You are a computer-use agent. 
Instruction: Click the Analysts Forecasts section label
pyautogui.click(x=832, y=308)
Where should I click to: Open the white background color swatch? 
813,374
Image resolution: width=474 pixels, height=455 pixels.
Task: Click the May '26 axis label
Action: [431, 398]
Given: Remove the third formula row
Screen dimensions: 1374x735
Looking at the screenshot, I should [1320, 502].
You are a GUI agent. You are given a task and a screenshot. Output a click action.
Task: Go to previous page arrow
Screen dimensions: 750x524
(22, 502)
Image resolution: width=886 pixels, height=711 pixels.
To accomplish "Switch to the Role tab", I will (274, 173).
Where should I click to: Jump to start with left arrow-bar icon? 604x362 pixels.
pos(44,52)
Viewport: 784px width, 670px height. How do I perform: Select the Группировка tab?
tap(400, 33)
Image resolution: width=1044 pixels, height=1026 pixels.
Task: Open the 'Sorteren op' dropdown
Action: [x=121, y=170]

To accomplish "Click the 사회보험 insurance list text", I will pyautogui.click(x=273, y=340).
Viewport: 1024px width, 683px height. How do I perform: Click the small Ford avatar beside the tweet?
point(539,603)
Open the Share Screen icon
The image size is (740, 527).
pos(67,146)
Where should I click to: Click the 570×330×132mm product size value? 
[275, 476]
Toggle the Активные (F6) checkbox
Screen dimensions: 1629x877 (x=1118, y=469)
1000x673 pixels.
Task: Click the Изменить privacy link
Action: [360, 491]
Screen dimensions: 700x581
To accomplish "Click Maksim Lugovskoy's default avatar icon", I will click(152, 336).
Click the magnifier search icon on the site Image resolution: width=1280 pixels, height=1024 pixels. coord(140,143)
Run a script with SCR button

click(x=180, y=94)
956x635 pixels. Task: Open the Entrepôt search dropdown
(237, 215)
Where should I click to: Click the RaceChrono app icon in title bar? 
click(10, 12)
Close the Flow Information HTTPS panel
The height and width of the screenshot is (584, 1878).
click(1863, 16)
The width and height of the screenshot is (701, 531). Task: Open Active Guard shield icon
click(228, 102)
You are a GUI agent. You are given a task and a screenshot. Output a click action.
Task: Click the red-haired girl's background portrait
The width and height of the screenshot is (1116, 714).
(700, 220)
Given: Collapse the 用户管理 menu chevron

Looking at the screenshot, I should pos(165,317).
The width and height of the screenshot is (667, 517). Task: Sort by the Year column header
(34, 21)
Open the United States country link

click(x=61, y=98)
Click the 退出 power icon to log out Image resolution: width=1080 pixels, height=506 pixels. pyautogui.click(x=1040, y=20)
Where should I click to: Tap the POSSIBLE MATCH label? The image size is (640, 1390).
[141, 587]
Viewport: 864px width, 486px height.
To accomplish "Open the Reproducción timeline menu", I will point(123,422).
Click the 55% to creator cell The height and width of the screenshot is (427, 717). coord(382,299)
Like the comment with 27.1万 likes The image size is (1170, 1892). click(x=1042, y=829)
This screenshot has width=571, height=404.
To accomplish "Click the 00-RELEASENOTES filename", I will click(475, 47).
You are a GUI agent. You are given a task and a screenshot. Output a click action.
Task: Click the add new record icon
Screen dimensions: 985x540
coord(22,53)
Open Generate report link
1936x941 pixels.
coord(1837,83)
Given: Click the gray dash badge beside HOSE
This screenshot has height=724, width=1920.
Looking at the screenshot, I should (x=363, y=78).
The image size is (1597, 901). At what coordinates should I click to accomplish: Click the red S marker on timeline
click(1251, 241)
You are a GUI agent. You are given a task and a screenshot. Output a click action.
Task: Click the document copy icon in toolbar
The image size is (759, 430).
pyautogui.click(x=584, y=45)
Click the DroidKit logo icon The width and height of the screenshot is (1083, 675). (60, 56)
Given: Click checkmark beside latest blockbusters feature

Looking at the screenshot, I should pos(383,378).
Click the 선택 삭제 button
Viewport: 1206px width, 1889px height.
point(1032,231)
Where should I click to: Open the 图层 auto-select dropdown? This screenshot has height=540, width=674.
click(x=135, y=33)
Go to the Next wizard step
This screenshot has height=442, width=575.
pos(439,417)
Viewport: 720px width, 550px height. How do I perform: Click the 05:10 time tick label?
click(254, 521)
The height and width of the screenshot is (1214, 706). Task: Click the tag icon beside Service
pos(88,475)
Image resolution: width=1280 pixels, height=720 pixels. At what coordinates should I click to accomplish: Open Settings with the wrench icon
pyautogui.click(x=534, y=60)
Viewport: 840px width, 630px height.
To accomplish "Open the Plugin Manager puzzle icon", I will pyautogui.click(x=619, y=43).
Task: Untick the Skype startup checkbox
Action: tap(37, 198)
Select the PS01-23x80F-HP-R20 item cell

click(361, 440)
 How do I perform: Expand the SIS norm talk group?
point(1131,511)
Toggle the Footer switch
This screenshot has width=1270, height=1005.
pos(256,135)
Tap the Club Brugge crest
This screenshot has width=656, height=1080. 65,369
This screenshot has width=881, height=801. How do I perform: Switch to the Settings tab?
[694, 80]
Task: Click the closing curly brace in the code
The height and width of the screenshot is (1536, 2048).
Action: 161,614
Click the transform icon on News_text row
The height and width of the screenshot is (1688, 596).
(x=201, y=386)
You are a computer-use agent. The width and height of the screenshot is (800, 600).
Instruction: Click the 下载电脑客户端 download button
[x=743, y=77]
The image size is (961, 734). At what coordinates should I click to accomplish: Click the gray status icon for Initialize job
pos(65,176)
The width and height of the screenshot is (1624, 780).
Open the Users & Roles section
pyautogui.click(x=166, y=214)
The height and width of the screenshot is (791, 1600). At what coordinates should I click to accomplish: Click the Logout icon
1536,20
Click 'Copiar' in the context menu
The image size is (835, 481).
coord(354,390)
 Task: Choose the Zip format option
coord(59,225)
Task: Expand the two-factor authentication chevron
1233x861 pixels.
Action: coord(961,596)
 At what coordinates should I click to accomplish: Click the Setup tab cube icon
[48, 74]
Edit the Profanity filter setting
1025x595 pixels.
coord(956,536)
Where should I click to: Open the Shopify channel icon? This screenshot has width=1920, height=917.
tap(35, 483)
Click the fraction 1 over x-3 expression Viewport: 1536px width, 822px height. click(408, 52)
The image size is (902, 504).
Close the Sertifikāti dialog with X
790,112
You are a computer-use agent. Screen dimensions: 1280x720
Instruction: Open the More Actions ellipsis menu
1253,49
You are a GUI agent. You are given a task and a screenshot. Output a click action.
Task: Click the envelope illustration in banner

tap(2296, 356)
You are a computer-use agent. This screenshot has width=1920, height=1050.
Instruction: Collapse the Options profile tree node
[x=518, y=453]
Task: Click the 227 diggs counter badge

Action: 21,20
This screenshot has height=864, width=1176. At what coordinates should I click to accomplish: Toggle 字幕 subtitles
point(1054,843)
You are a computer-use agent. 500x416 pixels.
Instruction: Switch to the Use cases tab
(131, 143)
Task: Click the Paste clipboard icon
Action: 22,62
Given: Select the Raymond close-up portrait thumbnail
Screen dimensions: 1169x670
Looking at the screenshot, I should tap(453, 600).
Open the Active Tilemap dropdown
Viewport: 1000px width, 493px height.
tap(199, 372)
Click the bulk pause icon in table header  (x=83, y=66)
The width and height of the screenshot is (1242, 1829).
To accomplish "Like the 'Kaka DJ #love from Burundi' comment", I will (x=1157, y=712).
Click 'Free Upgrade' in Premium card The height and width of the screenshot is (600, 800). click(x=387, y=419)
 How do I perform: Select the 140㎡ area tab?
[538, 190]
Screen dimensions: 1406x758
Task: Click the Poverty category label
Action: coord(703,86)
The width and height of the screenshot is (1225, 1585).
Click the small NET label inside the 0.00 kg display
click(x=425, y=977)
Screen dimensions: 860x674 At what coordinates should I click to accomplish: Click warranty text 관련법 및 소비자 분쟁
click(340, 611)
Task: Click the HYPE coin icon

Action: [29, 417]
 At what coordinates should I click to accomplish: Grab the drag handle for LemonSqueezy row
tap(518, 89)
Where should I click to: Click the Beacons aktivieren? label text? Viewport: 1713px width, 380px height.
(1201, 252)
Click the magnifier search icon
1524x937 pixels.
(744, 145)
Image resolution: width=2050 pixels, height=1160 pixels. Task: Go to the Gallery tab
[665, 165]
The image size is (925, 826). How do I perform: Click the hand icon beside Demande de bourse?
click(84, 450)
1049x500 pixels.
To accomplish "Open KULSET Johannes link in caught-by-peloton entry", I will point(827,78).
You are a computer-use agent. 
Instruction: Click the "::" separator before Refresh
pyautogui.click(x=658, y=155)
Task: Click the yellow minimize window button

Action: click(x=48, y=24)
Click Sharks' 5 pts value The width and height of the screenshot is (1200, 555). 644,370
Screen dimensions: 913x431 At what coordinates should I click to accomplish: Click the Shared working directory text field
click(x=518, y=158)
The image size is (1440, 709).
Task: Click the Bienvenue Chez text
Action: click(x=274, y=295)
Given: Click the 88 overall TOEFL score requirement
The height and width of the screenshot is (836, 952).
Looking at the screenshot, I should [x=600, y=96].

══════════

TRY IT —
Each line of the listing above that contains the word "comment" is to be copied.

OUTPUT —
Like the comment with 27.1万 likes The image size is (1170, 1892). click(x=1042, y=829)
To accomplish "Like the 'Kaka DJ #love from Burundi' comment", I will (x=1157, y=712).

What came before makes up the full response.